While NIJ has developed a variety of solutions for its justice and law enforcement partners, La Vigne said the agency is still looking to further develop policies that provide guardrails for accountable and responsible deployment of certain contentious technologies, such as facial recognition.
Although concerns around the technology include the argument that its an invasion of privacy, La Vigne said, it could be very useful to identify someone who was part of a terrorist cult, for example.
“There’s also concerns about how accurate facial recognition is, so we understand these tensions, and when we support development and application of new technology, we always consider these issues around ethical use, unintended consequences, racially disparate consequences, and ensure that those are also measured and accounted for,” she added.
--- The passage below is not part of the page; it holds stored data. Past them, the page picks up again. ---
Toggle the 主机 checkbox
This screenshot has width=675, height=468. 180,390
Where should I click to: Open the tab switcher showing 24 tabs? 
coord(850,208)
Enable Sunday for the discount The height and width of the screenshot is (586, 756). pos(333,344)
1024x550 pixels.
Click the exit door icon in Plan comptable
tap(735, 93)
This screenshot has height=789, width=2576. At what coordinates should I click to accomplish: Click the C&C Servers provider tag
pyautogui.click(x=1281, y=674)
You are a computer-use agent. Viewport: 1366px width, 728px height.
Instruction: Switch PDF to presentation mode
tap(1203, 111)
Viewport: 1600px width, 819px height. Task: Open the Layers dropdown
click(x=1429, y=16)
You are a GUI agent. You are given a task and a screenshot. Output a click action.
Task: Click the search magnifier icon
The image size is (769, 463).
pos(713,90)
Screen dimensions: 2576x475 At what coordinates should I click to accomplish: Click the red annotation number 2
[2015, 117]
As the agency’s new chief, La Vigne is eyeing further applied research development to help inform the field and to improve security and justice activities. A critical piece of this work will be in fostering inclusive research and elevating studies that examine equity in the criminal justice system.
“These are research topics that force the researcher [to] really take the time to identify all the people who are affected by the issue or topic under study and ensures that those people are consulted,” La Vigne said. “These actors could vary based on research questions. They could be community members, they could be crime survivors, maybe some form of criminal justice practitioner, prosecutors, investigators, correctional officers, people who have experienced the criminal justice system and incarceration, business leaders.”
La Vigne argued that this approach helps NIJ and its researchers develop data collection mechanisms that include user input and help identify the implications of research for policy and practice in the field.
Across these activities, La Vigne also aims to incorporate questions of racial equity across NIJ’s programs and research to reduce racially disparate impacts across the criminal justice system.
To accomplish these goals, La Vigne said she wants to promote more research conducted with interdisciplinary teams. Although NIJ has cross-sectional research underway already, she said that adding diverse experiences, backgrounds and areas of inquiry will enrich the organization’s work.
“Yes, we are a research entity housed in the Department of Justice, and we’re squarely in the crime and justice space, but that doesn’t mean that everyone needs to be a criminologist or forensic scientist,” La Vigne said. “There’s room for a lot of different disciplinary perspectives, and it’s my belief that the more you bring in different disciplines, the stronger the research methodology, the better the finding.”